When a film is based on a fascinating true story, and marshals grade-A talent on both sides of the camera, it automatically gets my attention. Made in Dagenham is inspired by a real-life labor struggle—apparently little remembered, even in England—that is both timely and relevant today. There is no reason on earth the results shouldn’t have been stronger.

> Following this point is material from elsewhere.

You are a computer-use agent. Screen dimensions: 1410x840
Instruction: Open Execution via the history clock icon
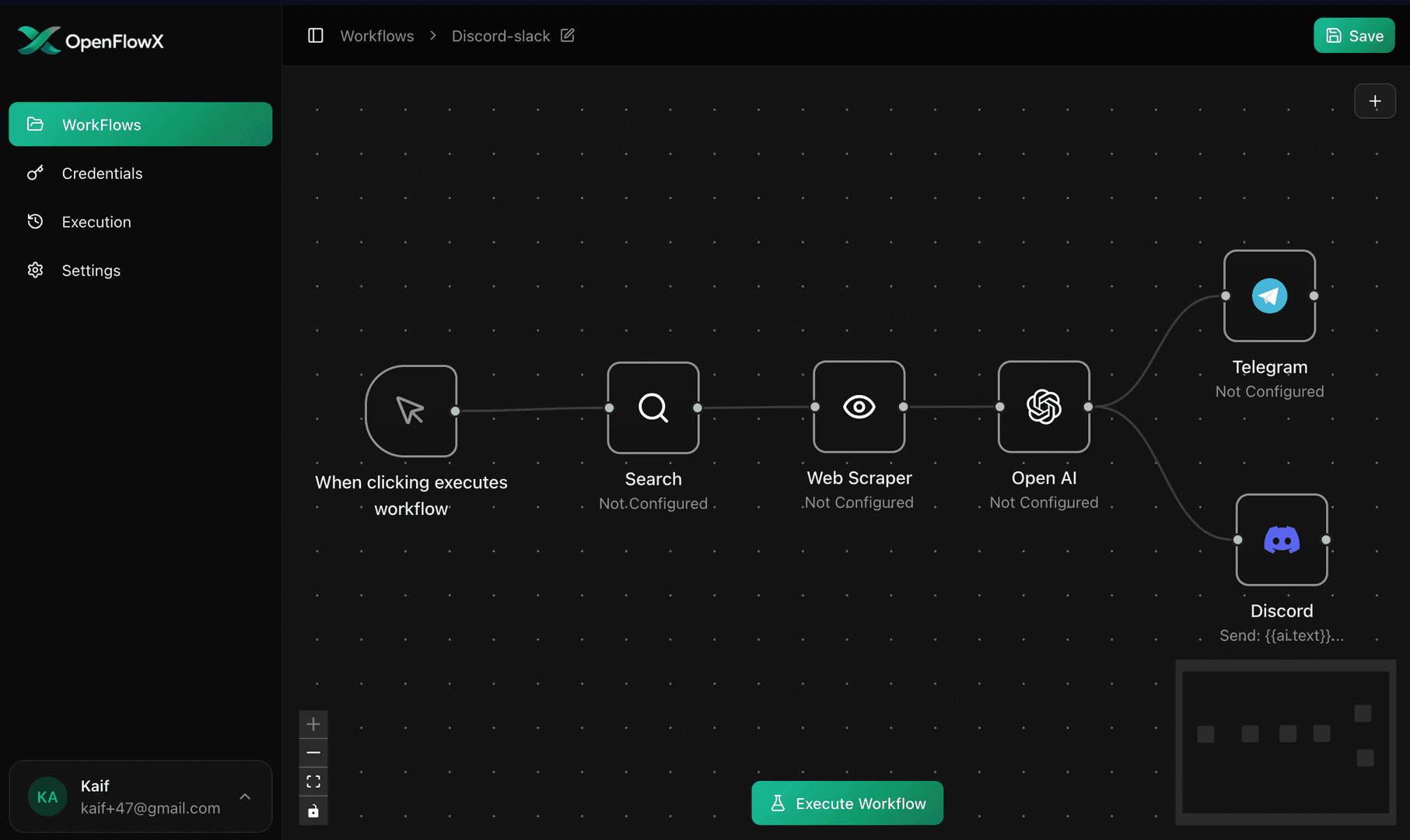[x=36, y=221]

The raw material has all the makings of great drama: in 1968, female workers at the vast Ford Motor Co. factory in a suburb of London went on strike after being reclassified as unskilled laborers, with a commensurate reduction in salary. Women weren’t taken seriously in the workforce, and their actions have wide, and unexpected, reverberations. Sally Hawkins (who won worldwide recognition for her starring role in Mike Leigh’s Happy Go Lucky) does a great job as a—
—a wife and mother of two who’s never gotten involved with union politics, until circumstance—and her own gumption—transform her into a single-minded leader. A parallel story features the wonderful Miranda Richardson as England’s Secretary of State for Employment and Productivity, a feisty woman whose sympathies are entirely with the Ford workers, which causes friction for her government and its relationship with Ford.
Dagenham is designed to be a crowd pleaser, and it was directed by Nigel Cole, who knows how to coddle an audience (see Calendar Girls). I fear the fault lies in William Ivory’s screenplay, in which every piece fits perfectly and all too predictably into place, without a rough edge or a sign of nuance. Characters are painted in solid colors and their dialogue offers no subtext: seeing this story unfold is like connecting the dots in a children’s picture book.
Naturally, I enjoyed watching Sally Hawkins, Bob Hoskins, Miranda Richardson, Rosamund Pike, Geraldine James and the rest of the well-chosen cast. I just wish the film didn’t push my buttons so blatantly. It turns out that Hawkins’ central character was invented, a composite based on a number of women; perhaps that’s part of the problem. She isn’t so much a character as a symbol. This film needs more flesh-and-blood.